At NYBG plastic surgery, most patients receive immediate reconstruction. Immediate breast reconstruction is done, or at least started, at the same time as the mastectomy. The benefit of this approach is that the breast skin is often preserved, which can produce better-looking results, and provide an initial shape of the breast. Of note, some women will require several stages to restore natural-looking breasts after a mastectomy.
All women are usually a candidate for breast reconstruction; however, the type breast reconstruction surgery depends upon several factors:
- - Your overall health (including issues that might affect your healing, such as smoking, diabetes, circulation problems or certain health conditions)
- - The size and location of your breast cancer
- - Your breast size and shape
- - The extent of your breast cancer surgery
- - Whether you will need treatments (chemotherapy or radiation) for your cancer
- - The availability of natural tissue that can be harvested to use in flap reconstruction
- - Whether you want reconstructive surgery on one or both breasts
It is sometimes not possible for a woman to have immediate reconstruction; a discussion with your plastic surgeon, who will work together with your cancer surgeon, will reveal which breast reconstruction surgery technique will be the best option for you.

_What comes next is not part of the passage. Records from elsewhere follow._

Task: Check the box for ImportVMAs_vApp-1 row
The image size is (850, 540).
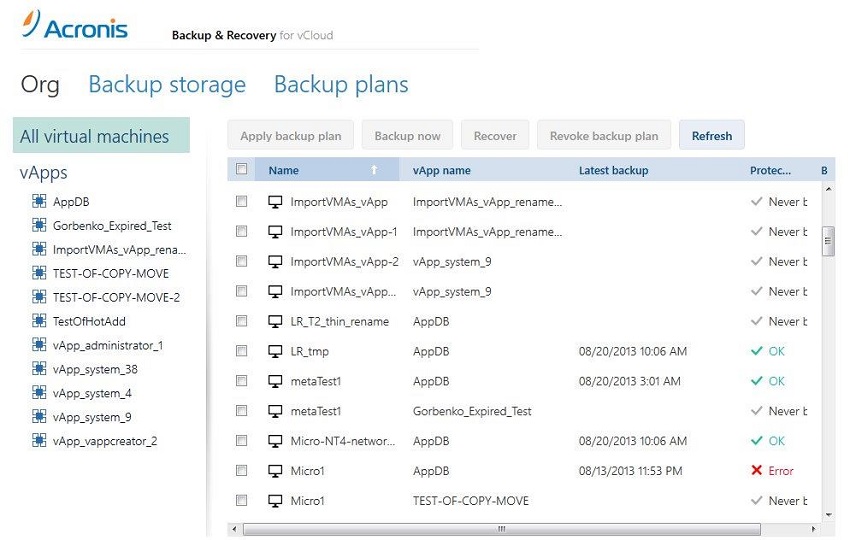Action: coord(242,231)
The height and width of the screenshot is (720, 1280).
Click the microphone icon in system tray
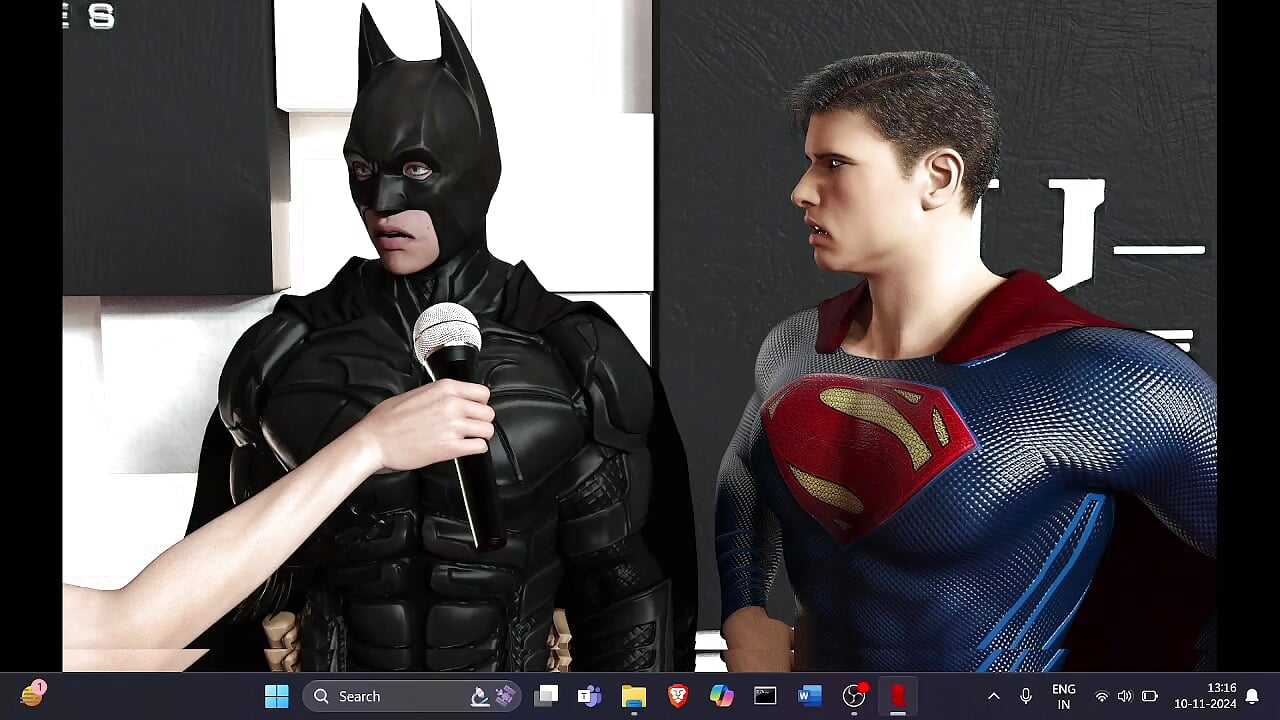[x=1025, y=696]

Types of Breast Reconstruction
There are several different techniques employed in surgical breast reconstruction. At NYBG Plastic Surgery, we perform two main techniques for reconstructing breasts:
Autologous reconstruction: This technique uses your own natural tissue from the abdomen or back to rebuild the breast shape. In flap reconstruction, specific body tissues, including skin, fat, blood vessels, and muscle are removed from the tummy or back area and then used to rebuild the breast. Autologous reconstruction typically requires a longer operation and longer recovery because of two surgical sites.
Implant reconstruction: This technique requires a single-stage or two-stage reconstruction that involves inserting an implant filled with salt water (saline), silicone gel, or a combination. We supplement implant reconstruction with acellular dermal matrix: a durable, natural mesh created from the collagen in human skin to provide structure and support for your new breast. Implant reconstruction is less complex, with less downtime, and involves the placement of implants to restore the breast tissue lost in the mastectomy.
Nipple and Areola Reconstruction: Nipple and areola reconstruction are usually the final phase of breast reconstruction. This is a separate surgery done to make the reconstructed breast look more like the original breast. It can be done as an outpatient procedure. It’s usually done after the new breast has had time to heal (about 3 to 4 months after surgery).
Fat Grafting: Fat grafting for breast reconstruction involves liposuction of various sites and transferring that tissue to the reconstructed breast. Fat grafting may supplement implant reconstruction or autologous reconstruction to restore the natural contour of the breast. It can be done as an outpatient procedure. It’s usually done after the new breast has had time to heal (about 3 to 4 months after surgery).